Ogłoszenie


#141 Sun-10-12 17:48:33

 Sida

Demon

44451190
Skąd: Jigoku
Zarejestrowany: Wed-07-12
Posty: 307
WWW

Re: Pokój Sachiko (Nr. 2)

Na jego twarzy - zaraz po strwożonej minie - pojawił się cień ulgi. Grunt, że się obudziła. Resztą będzie martwił się później - a dokładniej to za chwilę.
- Sachiko.. - wyszeptał z ulgą w głosie i pogłaskał ją w miejscu, gdzie wcześniej uderzył ją w twarz. Naprawdę nie chciał posuwać się do takich środków, ale wydawało mu się, że tylko ta jedna rzecz będzie w stanie poskutkować. Ewentualnie wiadro zimnej wody, jednak wtedy mogłaby się zakrztusić i umrzeć. Była przecież teraz śmiertelnym człowiekiem.
- Tak się cieszę, że wróciłaś. - uśmiechnął się i oparł swoje czoło o jej.
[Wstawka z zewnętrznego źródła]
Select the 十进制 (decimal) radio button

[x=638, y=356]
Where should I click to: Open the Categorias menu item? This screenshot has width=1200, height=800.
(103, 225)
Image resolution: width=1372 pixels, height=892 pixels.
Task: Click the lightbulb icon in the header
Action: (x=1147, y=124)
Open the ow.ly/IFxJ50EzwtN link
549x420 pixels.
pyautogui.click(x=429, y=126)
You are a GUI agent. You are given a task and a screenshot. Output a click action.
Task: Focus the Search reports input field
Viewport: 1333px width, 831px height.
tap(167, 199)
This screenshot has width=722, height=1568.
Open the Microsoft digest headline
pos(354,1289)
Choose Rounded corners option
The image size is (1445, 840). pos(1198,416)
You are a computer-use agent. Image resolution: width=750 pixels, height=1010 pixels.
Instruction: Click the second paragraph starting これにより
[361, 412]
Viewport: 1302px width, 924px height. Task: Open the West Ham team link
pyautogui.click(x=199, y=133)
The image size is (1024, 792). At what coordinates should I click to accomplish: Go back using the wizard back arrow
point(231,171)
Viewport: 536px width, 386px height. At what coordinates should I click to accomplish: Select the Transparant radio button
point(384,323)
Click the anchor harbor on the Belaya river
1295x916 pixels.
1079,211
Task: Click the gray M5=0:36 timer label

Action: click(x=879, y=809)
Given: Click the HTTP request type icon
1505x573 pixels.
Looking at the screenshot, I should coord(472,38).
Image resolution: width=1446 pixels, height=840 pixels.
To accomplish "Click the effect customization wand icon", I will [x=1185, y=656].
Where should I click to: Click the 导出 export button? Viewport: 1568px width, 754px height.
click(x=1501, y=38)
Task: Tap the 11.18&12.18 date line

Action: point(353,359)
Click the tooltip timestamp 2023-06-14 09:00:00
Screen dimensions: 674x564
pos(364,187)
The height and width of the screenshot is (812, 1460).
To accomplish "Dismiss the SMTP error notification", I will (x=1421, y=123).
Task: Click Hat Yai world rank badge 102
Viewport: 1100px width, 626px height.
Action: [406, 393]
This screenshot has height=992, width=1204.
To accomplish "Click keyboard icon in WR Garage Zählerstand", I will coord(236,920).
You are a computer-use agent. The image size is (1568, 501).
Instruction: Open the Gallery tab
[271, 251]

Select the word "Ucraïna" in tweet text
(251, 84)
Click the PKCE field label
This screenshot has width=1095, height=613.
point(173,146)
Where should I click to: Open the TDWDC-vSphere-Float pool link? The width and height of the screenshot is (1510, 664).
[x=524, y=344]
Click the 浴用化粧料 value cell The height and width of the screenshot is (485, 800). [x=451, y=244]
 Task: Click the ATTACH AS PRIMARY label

W przeciwieństwie do niego, jej ciało było ciepłe. Teraz nawet gorące!
- Przepraszam cię za to.. Nie nadaję się do tworzenia rzeczy tego typu. - powiedział krótko. Nie próbował niczego tłumaczyć, ponieważ tak postanowił. Dopóki o to nie zapyta, sam nic jej nie powie. Nie chciał zagłębiać się w ten zakamarek swojej pamięci.
- To zbyt trudne, nawet jak dla mnie. - westchnął i odsunął się od niej trochę, aby mogła zyskać kawałek wolnej przestrzeni na łóżku. Była rozpalona a jej serce niesamowicie szybko biło w obecnej chwili.
- Jestem świadom, że teraz już nie uda ci się zasnąć. - Kei wstał i zapalił jedną z nocnych lampek - Chcesz się czegoś napić? Może mleka z miodem?


.

I'm a killer, cold and wrathful
Silent sleeper, I've been inside your bedroom
I've murdered half the town

I'll fill the graveyards until I have you.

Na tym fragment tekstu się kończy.